In the movie, Wario can absorb mushrooms, stars, fire flowers, and a cape to fly. He is absolutely a madman in the movie. He is employed by Bowser to kidnap Peach, and kill all who get in the way of that goal. Enter Mario and Luigi. Two plumbers who just happen to be in the tower at the time. Wario and his goons, (Koopas, and such) come in and start rounding up hostages. Toad confronts Wario, and is killed. Peach is kidnapped. Much like Bruce Willis as John McClain in Die Hard, Mario and Luigi find themselves in the wrong place, at the wrong time.
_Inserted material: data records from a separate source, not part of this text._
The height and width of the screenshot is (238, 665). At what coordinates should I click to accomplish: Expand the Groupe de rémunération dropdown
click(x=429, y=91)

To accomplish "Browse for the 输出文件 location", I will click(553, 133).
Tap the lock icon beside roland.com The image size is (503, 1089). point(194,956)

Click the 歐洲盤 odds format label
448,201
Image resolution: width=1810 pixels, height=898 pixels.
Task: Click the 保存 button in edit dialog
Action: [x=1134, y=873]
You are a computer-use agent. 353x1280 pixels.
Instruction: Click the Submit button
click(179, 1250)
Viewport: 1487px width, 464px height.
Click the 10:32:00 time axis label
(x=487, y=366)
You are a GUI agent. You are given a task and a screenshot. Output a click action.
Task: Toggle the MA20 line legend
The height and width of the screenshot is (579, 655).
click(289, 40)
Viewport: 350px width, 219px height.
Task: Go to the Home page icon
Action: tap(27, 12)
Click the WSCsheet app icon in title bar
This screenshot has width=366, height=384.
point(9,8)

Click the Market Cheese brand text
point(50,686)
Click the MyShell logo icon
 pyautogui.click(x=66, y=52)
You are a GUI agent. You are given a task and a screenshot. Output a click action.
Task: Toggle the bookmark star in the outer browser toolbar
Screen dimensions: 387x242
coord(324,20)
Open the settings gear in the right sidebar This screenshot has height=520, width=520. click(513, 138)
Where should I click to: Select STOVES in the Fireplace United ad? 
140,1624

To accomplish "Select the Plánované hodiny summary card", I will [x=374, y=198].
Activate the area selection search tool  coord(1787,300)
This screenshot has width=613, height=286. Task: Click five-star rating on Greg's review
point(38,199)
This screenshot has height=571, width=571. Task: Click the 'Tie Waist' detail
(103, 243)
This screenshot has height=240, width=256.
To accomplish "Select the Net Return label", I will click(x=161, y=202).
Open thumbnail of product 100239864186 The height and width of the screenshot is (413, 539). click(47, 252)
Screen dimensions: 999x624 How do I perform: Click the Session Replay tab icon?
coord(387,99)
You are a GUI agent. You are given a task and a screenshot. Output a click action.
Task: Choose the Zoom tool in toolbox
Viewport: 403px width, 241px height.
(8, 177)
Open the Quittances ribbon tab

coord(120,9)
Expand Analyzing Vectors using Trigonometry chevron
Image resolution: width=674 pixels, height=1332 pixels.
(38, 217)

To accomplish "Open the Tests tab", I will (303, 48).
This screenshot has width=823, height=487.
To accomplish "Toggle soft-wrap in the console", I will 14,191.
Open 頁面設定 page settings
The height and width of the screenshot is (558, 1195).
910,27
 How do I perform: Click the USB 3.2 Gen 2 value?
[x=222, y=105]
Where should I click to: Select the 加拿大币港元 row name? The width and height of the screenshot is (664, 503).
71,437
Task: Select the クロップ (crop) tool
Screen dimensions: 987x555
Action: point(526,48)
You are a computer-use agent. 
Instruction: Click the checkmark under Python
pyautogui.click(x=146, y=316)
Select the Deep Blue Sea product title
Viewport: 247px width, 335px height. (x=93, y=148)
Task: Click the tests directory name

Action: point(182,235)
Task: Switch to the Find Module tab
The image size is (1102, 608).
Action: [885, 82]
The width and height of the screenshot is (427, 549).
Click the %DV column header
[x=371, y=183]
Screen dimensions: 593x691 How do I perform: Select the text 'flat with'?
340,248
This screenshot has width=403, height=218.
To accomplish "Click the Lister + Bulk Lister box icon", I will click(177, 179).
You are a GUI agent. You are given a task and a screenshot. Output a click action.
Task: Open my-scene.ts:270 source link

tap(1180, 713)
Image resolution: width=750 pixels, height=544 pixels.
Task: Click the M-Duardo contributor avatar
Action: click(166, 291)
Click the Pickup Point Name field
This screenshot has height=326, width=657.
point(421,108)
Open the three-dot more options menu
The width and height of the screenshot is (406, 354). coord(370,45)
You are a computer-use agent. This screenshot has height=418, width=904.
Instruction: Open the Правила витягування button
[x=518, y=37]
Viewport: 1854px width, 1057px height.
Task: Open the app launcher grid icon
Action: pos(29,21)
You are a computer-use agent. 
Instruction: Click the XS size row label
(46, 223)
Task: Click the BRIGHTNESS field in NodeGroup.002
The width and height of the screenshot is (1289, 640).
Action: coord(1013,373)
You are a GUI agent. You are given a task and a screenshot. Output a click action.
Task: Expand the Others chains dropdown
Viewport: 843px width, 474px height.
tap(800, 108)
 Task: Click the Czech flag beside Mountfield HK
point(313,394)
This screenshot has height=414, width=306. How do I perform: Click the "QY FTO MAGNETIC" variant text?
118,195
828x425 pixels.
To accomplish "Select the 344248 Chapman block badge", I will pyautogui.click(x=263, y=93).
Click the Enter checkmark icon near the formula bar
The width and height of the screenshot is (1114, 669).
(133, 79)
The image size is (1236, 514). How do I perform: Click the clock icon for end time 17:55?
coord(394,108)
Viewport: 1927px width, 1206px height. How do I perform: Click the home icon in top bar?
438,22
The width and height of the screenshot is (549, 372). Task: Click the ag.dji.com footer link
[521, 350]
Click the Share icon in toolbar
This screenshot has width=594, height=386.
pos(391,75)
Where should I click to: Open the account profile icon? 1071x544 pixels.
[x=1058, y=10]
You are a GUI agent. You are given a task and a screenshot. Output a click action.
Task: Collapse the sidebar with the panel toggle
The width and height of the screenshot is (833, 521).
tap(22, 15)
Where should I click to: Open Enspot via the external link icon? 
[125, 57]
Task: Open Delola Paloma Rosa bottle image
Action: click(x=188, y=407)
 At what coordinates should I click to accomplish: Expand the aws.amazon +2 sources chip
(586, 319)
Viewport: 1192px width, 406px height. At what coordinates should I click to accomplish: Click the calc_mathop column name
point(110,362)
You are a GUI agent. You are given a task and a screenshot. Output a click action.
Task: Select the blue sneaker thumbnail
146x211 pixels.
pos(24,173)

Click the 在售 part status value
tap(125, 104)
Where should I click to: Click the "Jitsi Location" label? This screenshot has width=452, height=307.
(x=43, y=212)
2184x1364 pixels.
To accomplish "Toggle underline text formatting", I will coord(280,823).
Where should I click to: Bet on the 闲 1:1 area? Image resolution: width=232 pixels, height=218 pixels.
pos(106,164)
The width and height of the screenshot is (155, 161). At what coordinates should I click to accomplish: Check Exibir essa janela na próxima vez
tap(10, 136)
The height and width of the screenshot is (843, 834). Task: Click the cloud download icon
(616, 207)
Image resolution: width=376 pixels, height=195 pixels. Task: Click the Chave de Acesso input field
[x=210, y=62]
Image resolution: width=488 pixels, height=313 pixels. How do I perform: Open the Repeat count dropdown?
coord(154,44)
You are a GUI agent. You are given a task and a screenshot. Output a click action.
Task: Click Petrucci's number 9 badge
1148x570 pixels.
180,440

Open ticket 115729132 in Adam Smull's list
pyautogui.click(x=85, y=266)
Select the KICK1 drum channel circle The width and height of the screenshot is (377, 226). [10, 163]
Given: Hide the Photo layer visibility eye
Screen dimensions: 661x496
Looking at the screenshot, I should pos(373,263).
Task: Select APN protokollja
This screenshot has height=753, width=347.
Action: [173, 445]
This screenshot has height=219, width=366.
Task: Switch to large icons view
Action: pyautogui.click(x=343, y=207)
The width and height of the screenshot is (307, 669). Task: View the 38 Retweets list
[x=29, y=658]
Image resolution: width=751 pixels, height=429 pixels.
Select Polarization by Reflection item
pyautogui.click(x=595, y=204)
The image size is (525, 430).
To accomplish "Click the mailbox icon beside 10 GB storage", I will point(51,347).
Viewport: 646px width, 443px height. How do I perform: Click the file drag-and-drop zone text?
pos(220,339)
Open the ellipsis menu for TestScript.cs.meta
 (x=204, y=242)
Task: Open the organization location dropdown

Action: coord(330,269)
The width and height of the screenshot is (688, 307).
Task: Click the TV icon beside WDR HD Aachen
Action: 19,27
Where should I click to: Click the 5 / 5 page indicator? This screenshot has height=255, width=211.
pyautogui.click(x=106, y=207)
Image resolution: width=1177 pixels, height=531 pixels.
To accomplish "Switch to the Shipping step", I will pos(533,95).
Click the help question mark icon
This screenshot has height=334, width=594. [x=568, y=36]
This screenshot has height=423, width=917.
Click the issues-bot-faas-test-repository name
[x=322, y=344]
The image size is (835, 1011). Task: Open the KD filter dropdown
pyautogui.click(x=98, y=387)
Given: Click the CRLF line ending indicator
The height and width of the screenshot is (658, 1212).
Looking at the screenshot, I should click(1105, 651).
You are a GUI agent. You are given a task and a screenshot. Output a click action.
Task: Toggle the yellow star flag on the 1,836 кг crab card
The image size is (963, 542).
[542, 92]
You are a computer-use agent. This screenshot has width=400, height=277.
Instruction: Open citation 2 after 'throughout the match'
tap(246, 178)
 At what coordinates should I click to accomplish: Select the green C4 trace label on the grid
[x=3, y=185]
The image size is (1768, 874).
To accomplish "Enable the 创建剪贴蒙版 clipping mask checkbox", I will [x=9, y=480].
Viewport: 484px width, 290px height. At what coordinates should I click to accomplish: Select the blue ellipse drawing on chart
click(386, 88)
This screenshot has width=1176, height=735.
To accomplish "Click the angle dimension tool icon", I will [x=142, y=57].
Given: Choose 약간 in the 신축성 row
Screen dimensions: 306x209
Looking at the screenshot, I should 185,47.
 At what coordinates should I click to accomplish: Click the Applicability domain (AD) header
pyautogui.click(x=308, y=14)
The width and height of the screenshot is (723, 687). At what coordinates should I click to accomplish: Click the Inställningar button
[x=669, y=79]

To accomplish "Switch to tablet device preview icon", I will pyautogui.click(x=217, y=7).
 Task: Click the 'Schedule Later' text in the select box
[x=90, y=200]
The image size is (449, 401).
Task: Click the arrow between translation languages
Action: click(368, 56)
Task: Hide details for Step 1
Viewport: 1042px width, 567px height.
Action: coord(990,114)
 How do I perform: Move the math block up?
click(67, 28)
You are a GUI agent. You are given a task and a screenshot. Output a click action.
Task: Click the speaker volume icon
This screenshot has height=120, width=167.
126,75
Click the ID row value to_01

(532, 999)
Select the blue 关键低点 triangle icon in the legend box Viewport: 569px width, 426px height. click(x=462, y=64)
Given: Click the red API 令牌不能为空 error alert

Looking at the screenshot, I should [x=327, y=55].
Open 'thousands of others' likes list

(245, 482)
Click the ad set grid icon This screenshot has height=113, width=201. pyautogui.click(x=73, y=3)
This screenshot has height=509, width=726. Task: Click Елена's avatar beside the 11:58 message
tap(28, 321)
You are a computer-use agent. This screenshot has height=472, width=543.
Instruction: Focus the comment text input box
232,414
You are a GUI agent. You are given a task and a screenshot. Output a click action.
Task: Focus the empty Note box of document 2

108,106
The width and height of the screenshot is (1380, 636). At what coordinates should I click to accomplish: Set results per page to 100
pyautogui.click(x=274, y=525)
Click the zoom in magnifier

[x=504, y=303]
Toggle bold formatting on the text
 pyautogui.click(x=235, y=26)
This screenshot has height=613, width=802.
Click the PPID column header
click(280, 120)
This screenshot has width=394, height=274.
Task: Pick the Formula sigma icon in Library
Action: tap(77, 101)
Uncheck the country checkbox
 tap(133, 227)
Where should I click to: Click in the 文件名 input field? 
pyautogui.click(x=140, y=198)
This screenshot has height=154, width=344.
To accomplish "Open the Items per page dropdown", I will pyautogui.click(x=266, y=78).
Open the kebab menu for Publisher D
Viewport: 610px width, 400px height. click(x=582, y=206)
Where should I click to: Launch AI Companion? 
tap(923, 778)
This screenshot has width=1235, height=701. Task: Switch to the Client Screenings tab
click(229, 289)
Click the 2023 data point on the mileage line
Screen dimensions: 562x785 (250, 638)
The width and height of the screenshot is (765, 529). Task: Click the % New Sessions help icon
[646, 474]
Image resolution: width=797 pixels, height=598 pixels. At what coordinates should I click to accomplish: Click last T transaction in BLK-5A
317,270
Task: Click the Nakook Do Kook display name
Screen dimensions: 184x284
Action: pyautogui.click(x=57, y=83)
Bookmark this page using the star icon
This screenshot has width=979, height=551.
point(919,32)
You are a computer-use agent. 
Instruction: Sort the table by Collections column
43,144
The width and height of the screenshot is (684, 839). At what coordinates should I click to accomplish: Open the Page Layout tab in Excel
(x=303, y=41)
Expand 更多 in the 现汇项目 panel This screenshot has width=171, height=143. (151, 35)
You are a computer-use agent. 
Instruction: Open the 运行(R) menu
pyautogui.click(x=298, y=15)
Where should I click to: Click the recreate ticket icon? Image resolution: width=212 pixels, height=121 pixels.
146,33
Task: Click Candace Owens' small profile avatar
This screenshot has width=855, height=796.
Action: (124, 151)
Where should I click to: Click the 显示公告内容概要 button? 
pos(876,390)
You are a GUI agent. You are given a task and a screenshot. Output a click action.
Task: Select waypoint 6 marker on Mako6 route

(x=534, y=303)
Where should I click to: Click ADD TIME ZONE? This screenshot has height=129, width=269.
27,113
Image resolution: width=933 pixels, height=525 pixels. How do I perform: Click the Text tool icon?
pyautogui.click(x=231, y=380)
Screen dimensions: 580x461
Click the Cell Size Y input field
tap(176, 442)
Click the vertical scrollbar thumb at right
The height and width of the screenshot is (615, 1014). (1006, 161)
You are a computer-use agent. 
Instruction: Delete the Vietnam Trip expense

They decide to be heroes.
In this movie, Video gaming has become so incredible in the distant future, that each character in video games has it's own artificial intelligence controlling it. Mario, Luigi, Peach, Bowser, Wario, and all the other awesome characters in the Mario games are actual 3D beings that can affect the real world. So all of this bullshit eventually spills out into the real world.
This is the perfect opportunity to see military forces once again to save the world's ass on screen. typical movie. lol
Anyway, everything from Bullet Bobs, and Fire Breathing flowers, to koopas, to goombas, to YOSHI exist in this movie. And it's going to be a Christopher Nolan fucking BLOCKBUSTER EVENT!
At 12/9/13 04:46 PM, kmau wrote:At 12/9/13 04:23 PM, Stereocrisis wrote: I wonder how casting went for getting the part of Mario. Like 10 voice actors applied. (IDK if that's true..) "It's me. Mario." next... "EET'S A ME! AHHH MARIOOO!!" WHOA! *chatter amongst casting group* You sir.. are hired.Thank me later.
Why thank you? I know who he is. lol I've watched interviews with him on youtube, and read up on this already. Thanks though.
Shouldn't this be in Video Game Forums? Aww fuck it nobody gives a shit anymore.